Working with Streaming Output#

The microservice supports streaming output for both chat completions and completions.

Configuration#

You must enable streaming support in your guardrails configuration. The key fields are streaming.enabled set to True, and the chunk_size, context_size, and stream_first configurable fields.

rails:
  output:
    flows:
      - ...
    streaming:
      enabled: True
      chunk_size: 200
      context_size: 50
      stream_first: True
"rails": {
  "output": {
    "flows": [
       "..."
    ],
    "streaming": {
      "enabled": "True",
      "chunk_size": 200,
      "context_size": 50,
      "stream_first": "True"
    }
  }
}

For information about the fields, refer to streaming output configuration in the NeMo Guardrails Toolkit documentation.

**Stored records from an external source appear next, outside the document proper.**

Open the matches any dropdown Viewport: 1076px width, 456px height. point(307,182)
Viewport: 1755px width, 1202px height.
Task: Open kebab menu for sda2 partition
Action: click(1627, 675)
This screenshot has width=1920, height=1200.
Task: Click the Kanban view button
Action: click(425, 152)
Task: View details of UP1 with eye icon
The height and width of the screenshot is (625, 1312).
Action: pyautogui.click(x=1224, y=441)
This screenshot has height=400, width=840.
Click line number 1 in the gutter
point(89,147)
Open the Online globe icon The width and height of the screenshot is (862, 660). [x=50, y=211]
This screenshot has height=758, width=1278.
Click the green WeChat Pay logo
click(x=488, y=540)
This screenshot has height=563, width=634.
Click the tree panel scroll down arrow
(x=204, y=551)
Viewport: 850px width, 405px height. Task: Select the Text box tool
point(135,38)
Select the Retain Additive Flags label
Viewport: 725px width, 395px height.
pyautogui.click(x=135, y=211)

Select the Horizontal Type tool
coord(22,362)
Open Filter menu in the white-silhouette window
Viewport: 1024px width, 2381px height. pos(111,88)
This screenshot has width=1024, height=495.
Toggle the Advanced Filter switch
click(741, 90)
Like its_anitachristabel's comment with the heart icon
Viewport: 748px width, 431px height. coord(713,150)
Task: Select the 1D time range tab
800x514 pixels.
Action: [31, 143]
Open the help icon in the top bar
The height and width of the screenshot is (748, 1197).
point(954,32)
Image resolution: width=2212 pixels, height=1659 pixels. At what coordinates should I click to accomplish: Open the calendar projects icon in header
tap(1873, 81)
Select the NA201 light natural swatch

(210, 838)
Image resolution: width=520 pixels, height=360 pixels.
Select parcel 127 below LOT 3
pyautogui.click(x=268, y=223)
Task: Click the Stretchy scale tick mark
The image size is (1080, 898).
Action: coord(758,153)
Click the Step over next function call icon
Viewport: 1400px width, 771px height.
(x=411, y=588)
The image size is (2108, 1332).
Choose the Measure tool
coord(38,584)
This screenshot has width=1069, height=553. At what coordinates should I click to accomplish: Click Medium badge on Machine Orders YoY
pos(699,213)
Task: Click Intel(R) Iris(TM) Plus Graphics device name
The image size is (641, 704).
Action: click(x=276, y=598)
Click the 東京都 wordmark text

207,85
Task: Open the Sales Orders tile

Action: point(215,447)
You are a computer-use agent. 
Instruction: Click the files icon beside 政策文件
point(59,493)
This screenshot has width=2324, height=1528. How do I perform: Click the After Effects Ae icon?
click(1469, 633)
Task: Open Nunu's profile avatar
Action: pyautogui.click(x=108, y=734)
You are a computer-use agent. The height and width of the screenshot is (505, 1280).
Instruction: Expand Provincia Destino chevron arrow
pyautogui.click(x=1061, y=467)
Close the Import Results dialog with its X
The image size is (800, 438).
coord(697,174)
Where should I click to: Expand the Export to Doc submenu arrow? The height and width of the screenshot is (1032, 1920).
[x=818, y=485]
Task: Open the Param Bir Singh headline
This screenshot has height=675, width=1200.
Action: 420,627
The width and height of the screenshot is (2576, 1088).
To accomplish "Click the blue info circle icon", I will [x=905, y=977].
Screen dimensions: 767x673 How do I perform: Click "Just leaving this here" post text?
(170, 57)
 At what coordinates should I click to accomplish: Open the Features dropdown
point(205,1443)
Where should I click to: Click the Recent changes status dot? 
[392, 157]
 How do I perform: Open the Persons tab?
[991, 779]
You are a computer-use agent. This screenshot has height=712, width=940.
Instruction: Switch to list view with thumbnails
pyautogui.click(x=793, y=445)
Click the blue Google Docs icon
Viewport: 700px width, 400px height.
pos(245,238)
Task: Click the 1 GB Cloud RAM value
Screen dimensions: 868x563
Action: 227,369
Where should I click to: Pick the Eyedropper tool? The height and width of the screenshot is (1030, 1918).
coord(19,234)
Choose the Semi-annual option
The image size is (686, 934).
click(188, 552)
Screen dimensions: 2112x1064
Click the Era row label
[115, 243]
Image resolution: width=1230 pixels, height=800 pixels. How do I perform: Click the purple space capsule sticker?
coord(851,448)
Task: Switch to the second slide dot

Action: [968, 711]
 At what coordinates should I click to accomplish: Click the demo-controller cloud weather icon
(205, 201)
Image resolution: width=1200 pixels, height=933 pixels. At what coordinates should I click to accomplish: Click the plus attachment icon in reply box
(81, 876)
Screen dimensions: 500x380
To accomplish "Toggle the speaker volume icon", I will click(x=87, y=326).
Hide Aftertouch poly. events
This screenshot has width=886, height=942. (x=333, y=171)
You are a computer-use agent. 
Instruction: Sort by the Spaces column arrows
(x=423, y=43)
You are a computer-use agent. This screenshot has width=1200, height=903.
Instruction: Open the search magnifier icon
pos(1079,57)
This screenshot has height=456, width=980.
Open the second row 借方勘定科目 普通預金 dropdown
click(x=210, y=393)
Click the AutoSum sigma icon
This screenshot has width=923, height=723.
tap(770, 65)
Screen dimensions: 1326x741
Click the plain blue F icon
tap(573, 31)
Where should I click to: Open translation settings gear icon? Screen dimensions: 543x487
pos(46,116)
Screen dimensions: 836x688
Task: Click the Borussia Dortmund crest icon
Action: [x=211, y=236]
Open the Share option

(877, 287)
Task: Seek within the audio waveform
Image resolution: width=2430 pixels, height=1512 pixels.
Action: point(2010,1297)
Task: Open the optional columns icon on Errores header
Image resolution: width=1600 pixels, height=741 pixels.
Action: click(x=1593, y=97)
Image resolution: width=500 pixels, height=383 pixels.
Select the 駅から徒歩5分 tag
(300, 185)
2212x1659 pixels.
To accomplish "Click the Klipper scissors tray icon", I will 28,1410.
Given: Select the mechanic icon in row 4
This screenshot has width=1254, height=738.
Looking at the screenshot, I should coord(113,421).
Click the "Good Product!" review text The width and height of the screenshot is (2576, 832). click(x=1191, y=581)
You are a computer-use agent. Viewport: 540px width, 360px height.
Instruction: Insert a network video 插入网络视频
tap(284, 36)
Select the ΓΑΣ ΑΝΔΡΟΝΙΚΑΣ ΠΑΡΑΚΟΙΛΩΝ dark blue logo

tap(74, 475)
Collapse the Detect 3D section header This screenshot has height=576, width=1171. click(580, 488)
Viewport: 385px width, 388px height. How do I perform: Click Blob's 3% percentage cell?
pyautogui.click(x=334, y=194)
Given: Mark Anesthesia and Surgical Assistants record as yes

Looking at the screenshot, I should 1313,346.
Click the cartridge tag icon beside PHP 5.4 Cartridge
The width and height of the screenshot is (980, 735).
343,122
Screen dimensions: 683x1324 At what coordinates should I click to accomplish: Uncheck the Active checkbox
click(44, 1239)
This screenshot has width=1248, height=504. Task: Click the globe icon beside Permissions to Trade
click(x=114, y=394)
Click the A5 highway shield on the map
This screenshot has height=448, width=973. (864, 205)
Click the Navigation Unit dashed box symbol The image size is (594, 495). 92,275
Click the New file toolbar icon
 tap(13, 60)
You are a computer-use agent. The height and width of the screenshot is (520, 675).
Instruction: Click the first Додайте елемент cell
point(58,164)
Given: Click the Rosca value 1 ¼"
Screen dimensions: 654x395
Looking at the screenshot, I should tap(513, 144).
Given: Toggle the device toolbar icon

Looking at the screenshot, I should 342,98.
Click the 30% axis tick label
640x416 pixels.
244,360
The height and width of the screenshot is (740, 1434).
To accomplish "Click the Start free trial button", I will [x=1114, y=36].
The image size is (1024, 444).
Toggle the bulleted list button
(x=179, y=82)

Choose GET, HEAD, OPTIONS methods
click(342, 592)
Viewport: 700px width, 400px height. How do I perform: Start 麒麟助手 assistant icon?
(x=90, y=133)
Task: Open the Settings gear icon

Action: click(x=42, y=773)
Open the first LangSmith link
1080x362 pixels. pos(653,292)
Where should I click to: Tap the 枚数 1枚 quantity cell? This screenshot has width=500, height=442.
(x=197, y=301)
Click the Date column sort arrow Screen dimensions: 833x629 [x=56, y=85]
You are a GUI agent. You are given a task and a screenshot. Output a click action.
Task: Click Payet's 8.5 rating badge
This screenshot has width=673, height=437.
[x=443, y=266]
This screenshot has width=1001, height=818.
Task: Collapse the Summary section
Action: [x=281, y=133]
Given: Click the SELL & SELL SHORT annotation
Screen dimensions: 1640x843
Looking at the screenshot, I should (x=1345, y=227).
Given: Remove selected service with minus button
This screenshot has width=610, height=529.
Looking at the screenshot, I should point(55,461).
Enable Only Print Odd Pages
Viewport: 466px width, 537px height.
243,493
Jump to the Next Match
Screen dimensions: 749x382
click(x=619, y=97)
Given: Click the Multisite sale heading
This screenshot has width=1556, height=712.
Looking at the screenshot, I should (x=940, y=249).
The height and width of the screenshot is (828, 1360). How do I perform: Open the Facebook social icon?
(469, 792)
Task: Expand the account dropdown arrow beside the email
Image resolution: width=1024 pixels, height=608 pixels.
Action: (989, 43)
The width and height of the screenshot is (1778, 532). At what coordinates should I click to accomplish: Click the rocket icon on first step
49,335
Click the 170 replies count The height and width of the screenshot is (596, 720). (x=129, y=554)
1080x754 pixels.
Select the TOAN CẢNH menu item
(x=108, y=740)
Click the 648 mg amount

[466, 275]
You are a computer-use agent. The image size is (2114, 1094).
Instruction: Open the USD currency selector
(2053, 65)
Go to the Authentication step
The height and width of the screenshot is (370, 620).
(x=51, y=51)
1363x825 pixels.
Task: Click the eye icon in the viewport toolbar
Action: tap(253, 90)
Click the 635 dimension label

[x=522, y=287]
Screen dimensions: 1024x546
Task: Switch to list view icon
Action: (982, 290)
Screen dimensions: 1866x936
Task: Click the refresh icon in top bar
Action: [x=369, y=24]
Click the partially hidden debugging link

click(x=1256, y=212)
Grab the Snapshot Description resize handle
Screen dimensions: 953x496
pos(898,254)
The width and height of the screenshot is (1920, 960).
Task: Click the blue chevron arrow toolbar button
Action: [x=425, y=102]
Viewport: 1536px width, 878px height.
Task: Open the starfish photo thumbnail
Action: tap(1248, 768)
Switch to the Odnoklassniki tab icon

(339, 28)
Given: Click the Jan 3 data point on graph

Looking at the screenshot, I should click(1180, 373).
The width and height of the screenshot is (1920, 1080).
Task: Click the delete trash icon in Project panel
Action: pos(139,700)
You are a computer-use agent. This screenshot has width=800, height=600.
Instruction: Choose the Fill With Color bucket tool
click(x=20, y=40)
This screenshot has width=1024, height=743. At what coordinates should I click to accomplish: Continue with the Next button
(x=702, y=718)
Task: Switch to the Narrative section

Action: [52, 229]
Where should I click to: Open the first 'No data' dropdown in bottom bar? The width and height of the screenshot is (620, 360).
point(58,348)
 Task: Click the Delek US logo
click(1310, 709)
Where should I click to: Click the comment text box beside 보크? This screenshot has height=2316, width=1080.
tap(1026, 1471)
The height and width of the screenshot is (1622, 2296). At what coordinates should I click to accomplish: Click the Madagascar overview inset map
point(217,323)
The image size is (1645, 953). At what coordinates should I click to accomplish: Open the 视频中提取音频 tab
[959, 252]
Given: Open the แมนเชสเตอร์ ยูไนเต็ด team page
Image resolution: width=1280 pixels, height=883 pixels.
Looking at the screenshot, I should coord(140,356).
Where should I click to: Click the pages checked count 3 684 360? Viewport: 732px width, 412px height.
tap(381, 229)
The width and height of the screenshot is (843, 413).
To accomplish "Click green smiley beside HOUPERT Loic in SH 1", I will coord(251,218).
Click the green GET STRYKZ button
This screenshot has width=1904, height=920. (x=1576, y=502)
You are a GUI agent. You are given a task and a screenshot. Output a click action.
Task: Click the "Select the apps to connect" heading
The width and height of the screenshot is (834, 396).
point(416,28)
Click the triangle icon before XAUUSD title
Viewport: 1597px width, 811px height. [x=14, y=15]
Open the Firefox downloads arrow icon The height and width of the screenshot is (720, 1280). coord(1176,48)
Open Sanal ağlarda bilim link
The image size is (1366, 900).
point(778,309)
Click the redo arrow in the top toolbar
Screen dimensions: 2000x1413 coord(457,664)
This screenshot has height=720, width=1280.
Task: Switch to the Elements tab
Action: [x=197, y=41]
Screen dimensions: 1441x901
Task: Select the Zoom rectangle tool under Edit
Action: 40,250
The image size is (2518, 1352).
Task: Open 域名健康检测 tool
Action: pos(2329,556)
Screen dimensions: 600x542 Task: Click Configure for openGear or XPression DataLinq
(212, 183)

For information about managing guardrails configuration, refer to the demonstration guardrail configuration, demo-self-check-output, from create a guardrail configuration.

Performance Comparison#

The primary purpose of streaming output is to reduce the time-to-first-token (TTFT) of the LLM response. The following table shows some timing results for 20 requests using the GPT 4o model from OpenAI with and without streaming output and a very basic timing script.

Configuration

Mean TTFT

Median TTFT

Stdev

Min TTFT

Max TTFT

Streaming enabled

0.5475

0.5208

0.1248

0.4241

0.9287

Streaming disabled

3.6834

3.6127

1.6949

0.4487

7.4227

The streaming enabled configuration is faster by 85.14%, on average, and has more consistent performance, as shown by the lower standard deviation, 0.1248 versus 1.6949.

The streaming configuration used the default configuration values: chunk_size: 200, context_size: 50, and stream_first: True.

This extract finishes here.